Kurzfristige Maßnahmen

Einzelne Maßnahmen zur Verbesserung der Bedingungen für den Fuß- und Radverkehr lassen sich kurzfristig und im Vorfeld einer Parkraumstrategie umsetzen. So erhöht es die Verkehrssicherheit, wenn Sichtfelder an Kreuzungen und Rettungswege konsequent von parkenden Kfz freigehalten und Sicherheitstrennstreifen zwischen dem Radverkehr und den Parkständen durchgängig markiert werden.
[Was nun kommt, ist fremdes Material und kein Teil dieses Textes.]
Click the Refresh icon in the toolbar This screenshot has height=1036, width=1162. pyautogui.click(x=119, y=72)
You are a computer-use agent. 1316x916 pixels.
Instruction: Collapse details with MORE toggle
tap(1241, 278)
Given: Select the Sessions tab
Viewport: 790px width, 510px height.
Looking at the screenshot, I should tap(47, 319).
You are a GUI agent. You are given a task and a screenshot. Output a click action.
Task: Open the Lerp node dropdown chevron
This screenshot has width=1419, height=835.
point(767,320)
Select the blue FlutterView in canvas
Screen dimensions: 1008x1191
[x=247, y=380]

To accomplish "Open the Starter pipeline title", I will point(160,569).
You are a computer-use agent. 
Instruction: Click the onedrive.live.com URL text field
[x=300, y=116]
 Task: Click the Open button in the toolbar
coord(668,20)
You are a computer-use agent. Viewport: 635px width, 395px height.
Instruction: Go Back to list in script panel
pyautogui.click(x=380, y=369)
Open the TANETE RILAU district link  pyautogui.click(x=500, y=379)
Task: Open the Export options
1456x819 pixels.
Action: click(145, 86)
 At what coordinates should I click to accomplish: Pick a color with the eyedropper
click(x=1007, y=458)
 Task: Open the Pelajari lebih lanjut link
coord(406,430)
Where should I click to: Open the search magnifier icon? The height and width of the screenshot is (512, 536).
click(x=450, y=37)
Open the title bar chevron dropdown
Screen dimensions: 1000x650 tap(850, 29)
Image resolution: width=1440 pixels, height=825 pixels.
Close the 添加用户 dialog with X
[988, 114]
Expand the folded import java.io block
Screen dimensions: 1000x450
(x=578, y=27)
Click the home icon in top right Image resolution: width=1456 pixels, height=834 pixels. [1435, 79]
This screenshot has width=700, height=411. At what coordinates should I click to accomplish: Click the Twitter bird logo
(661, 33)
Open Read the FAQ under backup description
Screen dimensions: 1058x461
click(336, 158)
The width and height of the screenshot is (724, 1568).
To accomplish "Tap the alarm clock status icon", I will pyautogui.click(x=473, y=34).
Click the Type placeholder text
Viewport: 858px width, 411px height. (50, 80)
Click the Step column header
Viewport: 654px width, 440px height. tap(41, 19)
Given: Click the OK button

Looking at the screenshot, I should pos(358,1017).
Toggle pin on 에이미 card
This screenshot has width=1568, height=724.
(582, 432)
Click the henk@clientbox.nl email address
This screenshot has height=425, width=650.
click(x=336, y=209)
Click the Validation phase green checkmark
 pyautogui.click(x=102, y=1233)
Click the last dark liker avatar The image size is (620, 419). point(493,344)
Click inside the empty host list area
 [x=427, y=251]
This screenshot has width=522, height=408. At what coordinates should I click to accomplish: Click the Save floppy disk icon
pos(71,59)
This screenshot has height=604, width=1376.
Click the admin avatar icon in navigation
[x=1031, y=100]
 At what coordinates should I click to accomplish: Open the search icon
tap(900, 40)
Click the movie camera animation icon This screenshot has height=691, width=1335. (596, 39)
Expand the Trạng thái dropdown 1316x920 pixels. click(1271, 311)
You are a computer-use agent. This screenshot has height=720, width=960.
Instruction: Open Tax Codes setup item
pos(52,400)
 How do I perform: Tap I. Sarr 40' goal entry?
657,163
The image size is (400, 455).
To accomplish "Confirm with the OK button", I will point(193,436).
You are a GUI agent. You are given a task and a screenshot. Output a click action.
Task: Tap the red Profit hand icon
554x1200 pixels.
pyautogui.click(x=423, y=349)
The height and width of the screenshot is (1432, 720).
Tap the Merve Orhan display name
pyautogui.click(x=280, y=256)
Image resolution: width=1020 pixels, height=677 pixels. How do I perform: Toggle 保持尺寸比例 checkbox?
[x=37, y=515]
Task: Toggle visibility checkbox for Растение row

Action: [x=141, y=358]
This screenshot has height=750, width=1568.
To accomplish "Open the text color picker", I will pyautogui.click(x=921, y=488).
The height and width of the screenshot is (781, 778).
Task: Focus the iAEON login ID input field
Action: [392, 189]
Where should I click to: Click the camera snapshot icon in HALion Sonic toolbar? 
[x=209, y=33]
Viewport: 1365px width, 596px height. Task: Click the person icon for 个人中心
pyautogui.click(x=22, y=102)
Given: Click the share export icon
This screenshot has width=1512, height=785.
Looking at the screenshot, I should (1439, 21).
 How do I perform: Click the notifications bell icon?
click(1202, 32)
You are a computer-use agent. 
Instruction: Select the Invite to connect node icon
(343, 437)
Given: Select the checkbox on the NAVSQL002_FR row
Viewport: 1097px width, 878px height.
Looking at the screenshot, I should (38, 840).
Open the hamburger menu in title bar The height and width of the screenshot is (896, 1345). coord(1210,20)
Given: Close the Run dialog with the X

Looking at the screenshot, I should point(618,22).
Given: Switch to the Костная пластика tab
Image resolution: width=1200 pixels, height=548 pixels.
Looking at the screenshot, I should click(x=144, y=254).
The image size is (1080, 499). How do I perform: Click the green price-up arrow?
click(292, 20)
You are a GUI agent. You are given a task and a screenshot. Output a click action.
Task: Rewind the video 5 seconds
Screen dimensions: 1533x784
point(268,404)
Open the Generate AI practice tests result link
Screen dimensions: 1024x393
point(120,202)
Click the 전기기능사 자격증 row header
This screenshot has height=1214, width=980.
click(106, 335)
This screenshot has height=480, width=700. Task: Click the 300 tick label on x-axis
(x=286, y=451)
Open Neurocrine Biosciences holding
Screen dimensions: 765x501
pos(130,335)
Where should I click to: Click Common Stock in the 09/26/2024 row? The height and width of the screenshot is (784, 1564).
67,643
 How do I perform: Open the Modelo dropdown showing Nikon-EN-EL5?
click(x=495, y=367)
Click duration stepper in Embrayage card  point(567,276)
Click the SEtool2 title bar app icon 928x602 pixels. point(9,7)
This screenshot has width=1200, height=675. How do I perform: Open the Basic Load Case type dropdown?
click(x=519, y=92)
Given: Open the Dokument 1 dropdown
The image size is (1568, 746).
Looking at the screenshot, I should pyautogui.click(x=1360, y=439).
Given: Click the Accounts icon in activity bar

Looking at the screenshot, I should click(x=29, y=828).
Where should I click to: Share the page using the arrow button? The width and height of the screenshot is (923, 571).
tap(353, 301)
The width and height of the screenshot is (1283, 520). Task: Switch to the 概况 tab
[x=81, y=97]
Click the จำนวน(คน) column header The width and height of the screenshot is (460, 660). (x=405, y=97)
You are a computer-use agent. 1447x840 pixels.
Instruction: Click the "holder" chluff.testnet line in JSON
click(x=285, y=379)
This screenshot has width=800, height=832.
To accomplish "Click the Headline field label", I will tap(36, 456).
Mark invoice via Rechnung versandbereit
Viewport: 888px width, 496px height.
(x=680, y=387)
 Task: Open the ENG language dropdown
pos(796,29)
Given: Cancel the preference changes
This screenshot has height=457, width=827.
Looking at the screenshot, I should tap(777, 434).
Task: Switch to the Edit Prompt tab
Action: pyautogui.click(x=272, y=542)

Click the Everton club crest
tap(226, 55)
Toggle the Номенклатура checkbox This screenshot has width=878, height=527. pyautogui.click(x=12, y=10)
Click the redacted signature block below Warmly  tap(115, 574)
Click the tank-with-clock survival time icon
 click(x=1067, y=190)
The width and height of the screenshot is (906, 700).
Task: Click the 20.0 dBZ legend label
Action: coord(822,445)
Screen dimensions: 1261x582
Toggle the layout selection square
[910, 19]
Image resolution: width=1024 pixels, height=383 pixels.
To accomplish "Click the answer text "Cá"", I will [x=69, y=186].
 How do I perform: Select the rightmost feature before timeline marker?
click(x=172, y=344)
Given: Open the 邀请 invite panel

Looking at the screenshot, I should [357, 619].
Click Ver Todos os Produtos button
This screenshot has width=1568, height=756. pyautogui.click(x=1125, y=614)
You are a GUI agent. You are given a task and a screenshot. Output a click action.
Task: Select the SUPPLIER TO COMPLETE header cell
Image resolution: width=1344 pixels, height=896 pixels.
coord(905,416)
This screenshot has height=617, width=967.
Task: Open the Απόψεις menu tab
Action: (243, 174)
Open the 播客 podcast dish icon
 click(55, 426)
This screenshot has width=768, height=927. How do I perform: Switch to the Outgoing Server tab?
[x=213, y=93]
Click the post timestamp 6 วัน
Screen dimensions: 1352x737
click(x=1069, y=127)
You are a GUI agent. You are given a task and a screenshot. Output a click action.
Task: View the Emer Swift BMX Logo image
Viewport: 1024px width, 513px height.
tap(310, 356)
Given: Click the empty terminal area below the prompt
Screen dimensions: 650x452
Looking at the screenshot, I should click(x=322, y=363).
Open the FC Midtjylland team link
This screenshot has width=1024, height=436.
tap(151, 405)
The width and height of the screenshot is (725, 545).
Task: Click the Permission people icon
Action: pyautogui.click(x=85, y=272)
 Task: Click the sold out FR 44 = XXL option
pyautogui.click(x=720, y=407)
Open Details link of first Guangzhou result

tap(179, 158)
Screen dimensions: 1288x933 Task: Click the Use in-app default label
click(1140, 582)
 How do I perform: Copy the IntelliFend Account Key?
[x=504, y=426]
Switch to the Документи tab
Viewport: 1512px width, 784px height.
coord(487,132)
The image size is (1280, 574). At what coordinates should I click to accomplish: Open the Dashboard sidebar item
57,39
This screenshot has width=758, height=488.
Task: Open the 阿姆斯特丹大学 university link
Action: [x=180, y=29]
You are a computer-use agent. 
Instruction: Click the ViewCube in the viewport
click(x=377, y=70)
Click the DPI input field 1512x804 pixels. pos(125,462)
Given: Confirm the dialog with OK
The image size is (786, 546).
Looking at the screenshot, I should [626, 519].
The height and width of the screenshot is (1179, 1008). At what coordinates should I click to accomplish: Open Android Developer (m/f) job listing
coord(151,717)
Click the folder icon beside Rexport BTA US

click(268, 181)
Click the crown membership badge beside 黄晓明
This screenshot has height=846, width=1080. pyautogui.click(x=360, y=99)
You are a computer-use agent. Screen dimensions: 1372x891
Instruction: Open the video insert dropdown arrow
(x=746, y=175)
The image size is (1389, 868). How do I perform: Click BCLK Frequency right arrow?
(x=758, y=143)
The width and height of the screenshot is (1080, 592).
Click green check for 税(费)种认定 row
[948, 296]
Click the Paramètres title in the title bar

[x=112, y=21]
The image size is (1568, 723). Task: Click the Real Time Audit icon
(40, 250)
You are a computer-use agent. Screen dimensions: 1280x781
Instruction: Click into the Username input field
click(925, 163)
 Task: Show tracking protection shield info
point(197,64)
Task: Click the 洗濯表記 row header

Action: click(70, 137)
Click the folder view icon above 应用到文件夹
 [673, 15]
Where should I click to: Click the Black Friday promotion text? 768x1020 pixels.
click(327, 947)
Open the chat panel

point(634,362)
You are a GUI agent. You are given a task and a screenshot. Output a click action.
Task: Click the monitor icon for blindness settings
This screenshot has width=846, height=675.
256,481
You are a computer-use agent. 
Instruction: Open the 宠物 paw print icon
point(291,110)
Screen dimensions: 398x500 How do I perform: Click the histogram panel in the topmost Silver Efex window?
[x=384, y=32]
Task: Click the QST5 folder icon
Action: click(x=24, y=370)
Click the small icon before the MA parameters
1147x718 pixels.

Auch mit der Durchsetzung bestehender Regelungen, wie der Unterbindung des regelwidrigen Parkens auf Geh- und Radwegen, können Städte und Gemeinden sofort beginnen. Mit der neuen Bußgeldkatalog-Verordnung vom 13.10.2021 wird das vorschriftswidrige Parken auf einem Gehweg mit einem Regelsatz von € 55,- geahndet und wenn damit eine Behinderung einhergeht oder dieser Verstoß länger als 3 Stunden dauert, erhöht sich das Bußgeld sogar auf € 70,-. Wurde das vorschriftswidrigen Parken zuvor jahrelang geduldet, sollten Betroffene über die bevorstehenden Veränderungen informiert werden.

Bevor Kommunen eine flächendeckende Parkraumstrategie erarbeiten, sollten sie Potenziale nicht genutzter oder nicht ausreichend genutzter Flächen für den ruhenden Verkehr prüfen und nach Möglichkeit aktivieren. Hierzu zählen nicht ausgelastete Parkhäuser, gerade in zentralen Lagen wo die Übernutzung des öffentlichen Straßenraums meist am größten ist, und - besonders in Wohngebieten - als Lager- oder Nutzraum zweckentfremdete Garagen.


Praxishandbuch Parken

Im ersten Quartal des kommenden Jahres erscheint das Praxishandbuch Parken der AGFS NRW. Es umfasst eine Vielzahl unterschiedlicher Aspekte zum Thema Parken. Kern des Handbuchs ist ein Handlungsleitfaden zur Entwicklung einer kommunalen Parkraumstrategie. Neben den möglichen baulichen und organisatorischen Handlungsmöglichkeiten einer Kommune zeigt es den aktuellen Gestaltungsrahmen aus verkehrsrechtlicher Sicht auf. Ebenso werden die verkehrsrechtlichen Grenzen dargestellt, zu deren Überwindung es einer grundlegenden Neuordnung des Rechtsrahmens bedarf.

Das Praxishandbuch Parken ist im bewährten Format der Loseblattsammlung konzipiert und wird verschiedene Teile umfassen. Ergänzt wird das Praxishandbuch zukünftig um eine Good-Practice-Sammlung auf der AGFS-Wissensplattform, auf der auch ein gesonderter Bereich zum Thema Parken eingerichtet wird.